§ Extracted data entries

════════════════════

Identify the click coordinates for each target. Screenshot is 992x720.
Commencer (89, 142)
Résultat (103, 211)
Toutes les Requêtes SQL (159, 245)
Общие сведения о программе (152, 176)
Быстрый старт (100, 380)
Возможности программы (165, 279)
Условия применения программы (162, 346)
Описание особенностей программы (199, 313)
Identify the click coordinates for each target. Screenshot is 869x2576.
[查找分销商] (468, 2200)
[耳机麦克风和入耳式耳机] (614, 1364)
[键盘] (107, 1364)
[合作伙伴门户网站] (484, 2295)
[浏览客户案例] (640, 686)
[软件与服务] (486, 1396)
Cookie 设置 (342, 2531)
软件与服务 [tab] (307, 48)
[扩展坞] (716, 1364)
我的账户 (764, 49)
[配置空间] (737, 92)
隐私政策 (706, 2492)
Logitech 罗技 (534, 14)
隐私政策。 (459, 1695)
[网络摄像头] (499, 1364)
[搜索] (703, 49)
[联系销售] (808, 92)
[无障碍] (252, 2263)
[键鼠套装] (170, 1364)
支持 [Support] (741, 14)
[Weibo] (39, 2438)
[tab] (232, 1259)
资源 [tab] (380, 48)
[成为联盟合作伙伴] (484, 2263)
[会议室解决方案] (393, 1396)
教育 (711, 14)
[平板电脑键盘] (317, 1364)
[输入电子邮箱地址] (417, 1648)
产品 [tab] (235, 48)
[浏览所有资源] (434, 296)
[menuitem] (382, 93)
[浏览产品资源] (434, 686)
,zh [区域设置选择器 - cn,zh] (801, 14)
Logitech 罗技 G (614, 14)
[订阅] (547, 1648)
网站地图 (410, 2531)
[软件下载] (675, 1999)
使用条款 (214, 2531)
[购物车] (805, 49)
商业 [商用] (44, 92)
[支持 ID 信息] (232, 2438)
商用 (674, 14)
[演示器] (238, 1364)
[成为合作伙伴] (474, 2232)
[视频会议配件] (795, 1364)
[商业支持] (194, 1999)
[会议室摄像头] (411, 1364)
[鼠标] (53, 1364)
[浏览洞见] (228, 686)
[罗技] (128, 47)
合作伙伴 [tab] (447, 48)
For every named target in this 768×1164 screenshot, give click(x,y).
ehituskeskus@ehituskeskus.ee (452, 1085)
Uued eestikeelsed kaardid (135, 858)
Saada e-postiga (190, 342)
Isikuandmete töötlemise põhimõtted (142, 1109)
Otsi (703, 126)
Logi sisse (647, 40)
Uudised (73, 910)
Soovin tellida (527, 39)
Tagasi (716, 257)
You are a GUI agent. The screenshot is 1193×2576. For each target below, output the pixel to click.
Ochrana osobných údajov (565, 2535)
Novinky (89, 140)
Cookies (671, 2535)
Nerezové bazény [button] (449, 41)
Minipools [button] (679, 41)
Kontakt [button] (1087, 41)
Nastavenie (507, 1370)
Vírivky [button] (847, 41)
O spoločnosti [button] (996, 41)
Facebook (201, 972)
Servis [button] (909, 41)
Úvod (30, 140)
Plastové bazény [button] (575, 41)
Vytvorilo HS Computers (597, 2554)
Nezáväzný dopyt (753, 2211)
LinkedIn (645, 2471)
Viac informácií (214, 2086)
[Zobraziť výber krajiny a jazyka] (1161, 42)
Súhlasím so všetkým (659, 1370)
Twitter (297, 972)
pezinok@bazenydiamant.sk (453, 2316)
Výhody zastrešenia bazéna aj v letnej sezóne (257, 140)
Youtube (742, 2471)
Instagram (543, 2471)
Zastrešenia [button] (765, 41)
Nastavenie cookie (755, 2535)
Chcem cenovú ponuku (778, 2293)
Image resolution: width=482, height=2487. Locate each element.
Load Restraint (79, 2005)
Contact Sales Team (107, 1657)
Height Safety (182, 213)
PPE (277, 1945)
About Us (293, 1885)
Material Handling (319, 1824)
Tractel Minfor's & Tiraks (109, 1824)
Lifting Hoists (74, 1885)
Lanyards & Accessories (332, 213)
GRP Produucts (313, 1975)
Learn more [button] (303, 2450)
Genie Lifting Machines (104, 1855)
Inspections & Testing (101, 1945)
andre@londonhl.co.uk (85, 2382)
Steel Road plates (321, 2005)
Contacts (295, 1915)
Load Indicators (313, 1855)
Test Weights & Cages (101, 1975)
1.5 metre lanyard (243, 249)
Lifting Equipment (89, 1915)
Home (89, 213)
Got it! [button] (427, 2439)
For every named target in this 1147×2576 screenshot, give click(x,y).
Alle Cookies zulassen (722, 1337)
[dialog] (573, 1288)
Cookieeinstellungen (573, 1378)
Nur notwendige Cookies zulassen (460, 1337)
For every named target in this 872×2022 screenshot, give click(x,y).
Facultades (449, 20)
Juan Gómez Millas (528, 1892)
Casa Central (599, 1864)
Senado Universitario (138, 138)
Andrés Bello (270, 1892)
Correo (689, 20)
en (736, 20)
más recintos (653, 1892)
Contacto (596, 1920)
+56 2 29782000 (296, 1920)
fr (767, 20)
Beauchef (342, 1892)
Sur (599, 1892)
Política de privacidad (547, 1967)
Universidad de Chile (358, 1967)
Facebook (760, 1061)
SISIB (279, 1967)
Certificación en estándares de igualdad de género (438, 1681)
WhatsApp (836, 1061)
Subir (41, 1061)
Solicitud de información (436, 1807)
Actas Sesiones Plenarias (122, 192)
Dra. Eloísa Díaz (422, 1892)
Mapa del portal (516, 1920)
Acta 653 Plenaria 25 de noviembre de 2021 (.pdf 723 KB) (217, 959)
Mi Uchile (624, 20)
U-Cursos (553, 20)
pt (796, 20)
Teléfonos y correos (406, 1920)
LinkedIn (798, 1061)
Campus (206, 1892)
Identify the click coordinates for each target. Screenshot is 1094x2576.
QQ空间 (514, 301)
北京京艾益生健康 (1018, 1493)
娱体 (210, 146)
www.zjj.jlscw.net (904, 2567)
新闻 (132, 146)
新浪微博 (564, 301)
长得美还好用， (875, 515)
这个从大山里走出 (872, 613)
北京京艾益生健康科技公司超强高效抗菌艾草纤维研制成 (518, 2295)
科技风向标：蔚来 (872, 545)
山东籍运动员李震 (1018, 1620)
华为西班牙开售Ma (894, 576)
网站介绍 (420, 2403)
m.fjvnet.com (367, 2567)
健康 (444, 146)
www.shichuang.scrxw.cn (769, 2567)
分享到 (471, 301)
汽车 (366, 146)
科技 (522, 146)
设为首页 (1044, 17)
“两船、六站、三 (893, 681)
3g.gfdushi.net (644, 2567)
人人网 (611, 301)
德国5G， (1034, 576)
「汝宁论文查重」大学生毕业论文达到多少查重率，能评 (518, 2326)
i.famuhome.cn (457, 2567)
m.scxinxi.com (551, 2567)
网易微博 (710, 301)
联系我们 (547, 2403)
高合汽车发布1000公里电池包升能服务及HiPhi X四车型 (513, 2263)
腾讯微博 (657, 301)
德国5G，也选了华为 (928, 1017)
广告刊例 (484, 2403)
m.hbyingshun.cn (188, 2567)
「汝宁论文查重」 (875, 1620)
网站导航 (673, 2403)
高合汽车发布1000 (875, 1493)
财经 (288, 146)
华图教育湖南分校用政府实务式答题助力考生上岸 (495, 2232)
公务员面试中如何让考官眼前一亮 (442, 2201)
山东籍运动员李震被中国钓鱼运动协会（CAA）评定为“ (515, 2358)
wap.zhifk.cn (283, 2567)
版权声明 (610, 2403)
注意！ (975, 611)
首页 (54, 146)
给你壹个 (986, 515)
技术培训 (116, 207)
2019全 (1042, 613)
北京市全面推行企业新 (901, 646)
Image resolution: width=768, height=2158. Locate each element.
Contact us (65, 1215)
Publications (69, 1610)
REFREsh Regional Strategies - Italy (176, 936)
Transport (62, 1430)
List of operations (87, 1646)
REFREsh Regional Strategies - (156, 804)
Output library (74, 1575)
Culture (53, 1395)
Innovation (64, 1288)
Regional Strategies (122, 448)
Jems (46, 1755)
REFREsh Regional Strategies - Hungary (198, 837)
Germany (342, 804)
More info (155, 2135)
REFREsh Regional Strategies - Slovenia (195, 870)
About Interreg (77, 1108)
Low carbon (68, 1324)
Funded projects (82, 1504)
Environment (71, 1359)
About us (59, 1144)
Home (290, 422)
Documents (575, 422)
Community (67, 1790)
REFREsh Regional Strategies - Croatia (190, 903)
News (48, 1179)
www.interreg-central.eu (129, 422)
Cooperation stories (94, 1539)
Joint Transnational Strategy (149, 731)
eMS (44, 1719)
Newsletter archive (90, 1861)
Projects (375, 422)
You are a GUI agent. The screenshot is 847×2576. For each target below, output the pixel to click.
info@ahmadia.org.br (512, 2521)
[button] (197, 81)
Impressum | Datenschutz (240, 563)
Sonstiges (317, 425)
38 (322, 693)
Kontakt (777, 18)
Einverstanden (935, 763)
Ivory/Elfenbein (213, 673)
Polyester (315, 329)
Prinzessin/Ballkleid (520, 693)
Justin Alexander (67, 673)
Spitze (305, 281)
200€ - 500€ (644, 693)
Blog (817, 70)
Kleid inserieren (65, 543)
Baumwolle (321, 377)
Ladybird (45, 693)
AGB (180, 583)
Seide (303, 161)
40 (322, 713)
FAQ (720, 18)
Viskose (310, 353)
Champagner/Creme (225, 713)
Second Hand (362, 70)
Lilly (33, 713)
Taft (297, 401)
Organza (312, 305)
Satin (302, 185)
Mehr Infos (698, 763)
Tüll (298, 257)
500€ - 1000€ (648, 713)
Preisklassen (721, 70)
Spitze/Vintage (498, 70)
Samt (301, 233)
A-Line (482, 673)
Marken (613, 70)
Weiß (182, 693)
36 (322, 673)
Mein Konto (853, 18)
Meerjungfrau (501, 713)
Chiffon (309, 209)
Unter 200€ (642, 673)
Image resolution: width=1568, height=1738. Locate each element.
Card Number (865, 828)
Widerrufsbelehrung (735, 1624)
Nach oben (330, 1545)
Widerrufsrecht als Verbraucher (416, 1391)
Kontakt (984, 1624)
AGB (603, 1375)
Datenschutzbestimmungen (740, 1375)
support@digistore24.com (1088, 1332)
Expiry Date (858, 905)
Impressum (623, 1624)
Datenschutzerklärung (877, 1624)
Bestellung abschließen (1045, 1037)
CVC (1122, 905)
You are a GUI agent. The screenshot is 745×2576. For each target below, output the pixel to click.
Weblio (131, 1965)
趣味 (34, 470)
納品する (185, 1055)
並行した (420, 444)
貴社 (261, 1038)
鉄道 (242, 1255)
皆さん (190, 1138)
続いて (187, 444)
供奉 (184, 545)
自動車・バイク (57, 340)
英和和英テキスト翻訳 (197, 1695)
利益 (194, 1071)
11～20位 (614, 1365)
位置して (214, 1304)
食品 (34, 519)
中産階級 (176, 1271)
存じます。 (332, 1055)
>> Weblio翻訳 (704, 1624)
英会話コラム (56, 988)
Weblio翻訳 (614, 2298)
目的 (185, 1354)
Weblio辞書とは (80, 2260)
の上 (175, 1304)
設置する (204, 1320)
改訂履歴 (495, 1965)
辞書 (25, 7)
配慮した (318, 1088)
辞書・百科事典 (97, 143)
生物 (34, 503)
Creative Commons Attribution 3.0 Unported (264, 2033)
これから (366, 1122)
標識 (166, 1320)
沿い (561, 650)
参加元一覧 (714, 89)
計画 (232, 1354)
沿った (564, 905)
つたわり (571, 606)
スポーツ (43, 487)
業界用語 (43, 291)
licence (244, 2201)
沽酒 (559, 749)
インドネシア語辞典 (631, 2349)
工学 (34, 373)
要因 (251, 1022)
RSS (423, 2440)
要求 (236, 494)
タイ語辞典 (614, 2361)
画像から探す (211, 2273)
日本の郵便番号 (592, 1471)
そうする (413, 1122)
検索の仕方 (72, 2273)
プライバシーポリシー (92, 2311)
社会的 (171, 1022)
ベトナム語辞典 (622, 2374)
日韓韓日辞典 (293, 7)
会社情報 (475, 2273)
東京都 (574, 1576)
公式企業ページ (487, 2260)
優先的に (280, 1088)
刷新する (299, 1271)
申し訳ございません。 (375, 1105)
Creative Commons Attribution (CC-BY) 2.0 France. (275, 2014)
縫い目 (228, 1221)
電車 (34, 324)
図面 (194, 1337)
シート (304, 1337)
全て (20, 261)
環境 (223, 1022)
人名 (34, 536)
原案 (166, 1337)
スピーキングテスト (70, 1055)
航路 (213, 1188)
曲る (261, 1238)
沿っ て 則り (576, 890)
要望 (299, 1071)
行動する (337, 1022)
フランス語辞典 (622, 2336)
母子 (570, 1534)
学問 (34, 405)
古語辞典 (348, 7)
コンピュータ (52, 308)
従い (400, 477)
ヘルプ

════════════════════

§ Aim of the task
Output the lines of the records from the one containing "教育 (711, 14)" through the one containing "Load Indicators (313, 1855)" as a JSON list of strings, with one string per line and any blank lines left out.

§ Answer to this problem
[
  "教育 (711, 14)",
  "[平板电脑键盘] (317, 1364)",
  "[输入电子邮箱地址] (417, 1648)",
  "产品 [tab] (235, 48)",
  "[浏览所有资源] (434, 296)",
  "[menuitem] (382, 93)",
  "[浏览产品资源] (434, 686)",
  ",zh [区域设置选择器 - cn,zh] (801, 14)",
  "Logitech 罗技 G (614, 14)",
  "[订阅] (547, 1648)",
  "网站地图 (410, 2531)",
  "[软件下载] (675, 1999)",
  "使用条款 (214, 2531)",
  "[购物车] (805, 49)",
  "商业 [商用] (44, 92)",
  "[支持 ID 信息] (232, 2438)",
  "商用 (674, 14)",
  "[演示器] (238, 1364)",
  "[成为合作伙伴] (474, 2232)",
  "[视频会议配件] (795, 1364)",
  "[商业支持] (194, 1999)",
  "[会议室摄像头] (411, 1364)",
  "[鼠标] (53, 1364)",
  "[浏览洞见] (228, 686)",
  "[罗技] (128, 47)",
  "合作伙伴 [tab] (447, 48)",
  "For every named target in this 768×1164 screenshot, give click(x,y).",
  "ehituskeskus@ehituskeskus.ee (452, 1085)",
  "Uued eestikeelsed kaardid (135, 858)",
  "Saada e-postiga (190, 342)",
  "Isikuandmete töötlemise põhimõtted (142, 1109)",
  "Otsi (703, 126)",
  "Logi sisse (647, 40)",
  "Uudised (73, 910)",
  "Soovin tellida (527, 39)",
  "Tagasi (716, 257)",
  "You are a GUI agent. The screenshot is 1193×2576. For each target below, output the pixel to click.",
  "Ochrana osobných údajov (565, 2535)",
  "Novinky (89, 140)",
  "Cookies (671, 2535)",
  "Nerezové bazény [button] (449, 41)",
  "Minipools [button] (679, 41)",
  "Kontakt [button] (1087, 41)",
  "Nastavenie (507, 1370)",
  "Vírivky [button] (847, 41)",
  "O spoločnosti [button] (996, 41)",
  "Facebook (201, 972)",
  "Servis [button] (909, 41)",
  "Úvod (30, 140)",
  "Plastové bazény [button] (575, 41)",
  "Vytvorilo HS Computers (597, 2554)",
  "Nezáväzný dopyt (753, 2211)",
  "LinkedIn (645, 2471)",
  "Viac informácií (214, 2086)",
  "[Zobraziť výber krajiny a jazyka] (1161, 42)",
  "Súhlasím so všetkým (659, 1370)",
  "Twitter (297, 972)",
  "pezinok@bazenydiamant.sk (453, 2316)",
  "Výhody zastrešenia bazéna aj v letnej sezóne (257, 140)",
  "Youtube (742, 2471)",
  "Instagram (543, 2471)",
  "Zastrešenia [button] (765, 41)",
  "Nastavenie cookie (755, 2535)",
  "Chcem cenovú ponuku (778, 2293)",
  "Image resolution: width=482, height=2487. Locate each element.",
  "Load Restraint (79, 2005)",
  "Contact Sales Team (107, 1657)",
  "Height Safety (182, 213)",
  "PPE (277, 1945)",
  "About Us (293, 1885)",
  "Material Handling (319, 1824)",
  "Tractel Minfor's & Tiraks (109, 1824)",
  "Lifting Hoists (74, 1885)",
  "Lanyards & Accessories (332, 213)",
  "GRP Produucts (313, 1975)",
  "Learn more [button] (303, 2450)",
  "Genie Lifting Machines (104, 1855)",
  "Inspections & Testing (101, 1945)",
  "andre@londonhl.co.uk (85, 2382)",
  "Steel Road plates (321, 2005)",
  "Contacts (295, 1915)",
  "Load Indicators (313, 1855)"
]